Neither is prepared to give way in this runup to the Presidency.
The president, Ling Liong Sik, believes he must have the
unfettered right to remain MCA's sole voice for as long as he
likes. The deputy president, Lim Ah Lek, is as insistent the man
has long outlived his usefulness. Neither would give way, and
whoever wins, the MCA is hobbled, its investments into the
newspaper business bleeding it so badly its raison d'etre is in
doubt. In the latest twist, the MCA central committee rejected the
Lim faction's demand for an emergency general meeting to discuss
the phantom members it alleges is peppered in the party
membership lists. It cites spurious grounds to deny it: if held, it would be
too late anyway for the new list of delegates would have been
elected by then, and the EGM result moot. More than 70 per cent
of the delegates oppose it. Enough delegates withdrew from Lim's
petition to disqualify it. To put the knife in, the Nanyang Siang Pau and China Press
carries identical editorials to damn the request for the EGM on
equally spurious grounds. The MCA central committee has no right
to refuse an offer or look into why an EGM is called. But it
does not want it, raises irrelevant issues and twists the law to
pain the Lim faction as party poopers.
Neither would give way. The Ling faction, which controls
the MCA now, has rejected the EGM, but the Lim fation is hell
bent on holding it. The three newspapers MCA owns - The Star,
Nanyang Siang Pau, The China Press - is commandeered to do Ling's
bidding, the extreme shrillness of its voice reflecting their
fears of what would happen to its gatekeepers if Ling should
lose. The clash of the MCA titans Given their extreme partisan coverage of this clash of the
MCA titans, an editorial and management massacre is highly
probable if Ling loses. The Star management is especially
vulnerable: it bought the Nanyang Siang Pau Group without due
diligence, found itself with 93 per cent of its shares, must
dispose 63 per cent soon, or take it private. It is caught in a
Catch-22 conundrum from which escape is near impossible.

• Challenge A: Summarize the commentary on the MCA leadership clash in two sentences.
• Challenge B: Name every newspaper that the commentary on the MCA leadership clash says the MCA owns.
The rows have nothing to do with this.

Dataset rows

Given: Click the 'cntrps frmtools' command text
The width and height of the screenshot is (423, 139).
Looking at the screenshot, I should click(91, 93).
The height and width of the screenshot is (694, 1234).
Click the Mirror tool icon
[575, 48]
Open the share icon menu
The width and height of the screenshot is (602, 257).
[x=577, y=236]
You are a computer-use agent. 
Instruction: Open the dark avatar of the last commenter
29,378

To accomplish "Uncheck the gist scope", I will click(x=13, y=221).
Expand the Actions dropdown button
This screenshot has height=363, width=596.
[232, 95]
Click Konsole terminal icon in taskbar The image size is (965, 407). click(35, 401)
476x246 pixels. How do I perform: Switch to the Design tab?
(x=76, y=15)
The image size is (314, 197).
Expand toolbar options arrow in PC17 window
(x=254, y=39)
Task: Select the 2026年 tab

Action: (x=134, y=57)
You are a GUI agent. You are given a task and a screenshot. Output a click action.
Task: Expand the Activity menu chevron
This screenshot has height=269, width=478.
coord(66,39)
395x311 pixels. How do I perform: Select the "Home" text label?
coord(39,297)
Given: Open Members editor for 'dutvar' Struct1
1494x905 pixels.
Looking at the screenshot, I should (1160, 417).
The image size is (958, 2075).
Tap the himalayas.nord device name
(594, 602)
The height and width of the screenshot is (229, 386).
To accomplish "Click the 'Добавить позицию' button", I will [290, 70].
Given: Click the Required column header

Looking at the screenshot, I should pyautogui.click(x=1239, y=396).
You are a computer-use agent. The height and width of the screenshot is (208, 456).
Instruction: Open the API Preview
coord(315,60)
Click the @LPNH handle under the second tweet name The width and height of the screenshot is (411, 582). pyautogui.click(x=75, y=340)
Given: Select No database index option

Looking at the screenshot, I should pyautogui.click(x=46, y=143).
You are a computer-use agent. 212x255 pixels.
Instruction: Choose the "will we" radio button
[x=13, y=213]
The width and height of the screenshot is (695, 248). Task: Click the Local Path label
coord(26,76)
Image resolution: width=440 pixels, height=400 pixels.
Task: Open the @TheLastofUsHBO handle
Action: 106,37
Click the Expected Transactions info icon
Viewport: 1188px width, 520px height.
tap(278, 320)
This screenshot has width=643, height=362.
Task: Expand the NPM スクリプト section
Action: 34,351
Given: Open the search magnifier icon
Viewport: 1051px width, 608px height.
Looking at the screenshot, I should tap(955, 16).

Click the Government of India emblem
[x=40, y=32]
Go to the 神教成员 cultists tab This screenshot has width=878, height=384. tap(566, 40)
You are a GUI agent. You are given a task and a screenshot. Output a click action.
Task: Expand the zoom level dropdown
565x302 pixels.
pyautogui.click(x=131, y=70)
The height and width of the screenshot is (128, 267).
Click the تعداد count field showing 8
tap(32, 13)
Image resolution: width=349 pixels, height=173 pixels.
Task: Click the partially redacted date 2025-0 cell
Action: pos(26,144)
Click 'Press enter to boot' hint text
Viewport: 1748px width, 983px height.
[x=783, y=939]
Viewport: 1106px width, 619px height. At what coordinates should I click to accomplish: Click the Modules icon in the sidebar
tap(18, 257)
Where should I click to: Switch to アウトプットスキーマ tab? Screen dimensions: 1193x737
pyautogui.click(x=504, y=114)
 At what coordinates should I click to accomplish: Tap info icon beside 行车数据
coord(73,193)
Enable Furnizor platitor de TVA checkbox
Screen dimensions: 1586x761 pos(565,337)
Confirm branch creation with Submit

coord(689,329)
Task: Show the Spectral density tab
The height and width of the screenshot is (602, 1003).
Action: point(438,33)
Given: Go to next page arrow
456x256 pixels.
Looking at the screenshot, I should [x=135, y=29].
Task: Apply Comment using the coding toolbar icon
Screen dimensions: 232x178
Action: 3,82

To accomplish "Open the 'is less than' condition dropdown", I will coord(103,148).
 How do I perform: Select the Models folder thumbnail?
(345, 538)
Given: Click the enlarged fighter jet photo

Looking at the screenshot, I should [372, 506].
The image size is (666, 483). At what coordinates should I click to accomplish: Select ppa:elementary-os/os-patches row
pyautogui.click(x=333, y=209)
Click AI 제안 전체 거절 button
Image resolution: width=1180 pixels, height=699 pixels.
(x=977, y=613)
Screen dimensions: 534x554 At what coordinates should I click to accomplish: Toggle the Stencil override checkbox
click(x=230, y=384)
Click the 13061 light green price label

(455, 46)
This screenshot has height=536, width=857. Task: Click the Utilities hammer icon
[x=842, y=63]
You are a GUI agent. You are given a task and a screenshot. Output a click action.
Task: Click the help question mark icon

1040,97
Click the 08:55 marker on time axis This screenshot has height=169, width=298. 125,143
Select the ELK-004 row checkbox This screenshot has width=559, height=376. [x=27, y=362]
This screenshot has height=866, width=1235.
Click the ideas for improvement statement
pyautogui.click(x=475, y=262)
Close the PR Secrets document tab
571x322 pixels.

• Exercise result A: MCA president Ling Liong Sik and deputy president Lim Ah Lek refuse to give way to each other ahead of the presidency contest, and the central committee has rejected the Lim faction's demand for an emergency general meeting on alleged phantom members. The three newspapers the MCA owns are being used to do Ling's bidding, and The Star's management is especially vulnerable if Ling loses.

• Exercise result B: The Star, Nanyang Siang Pau, The China Press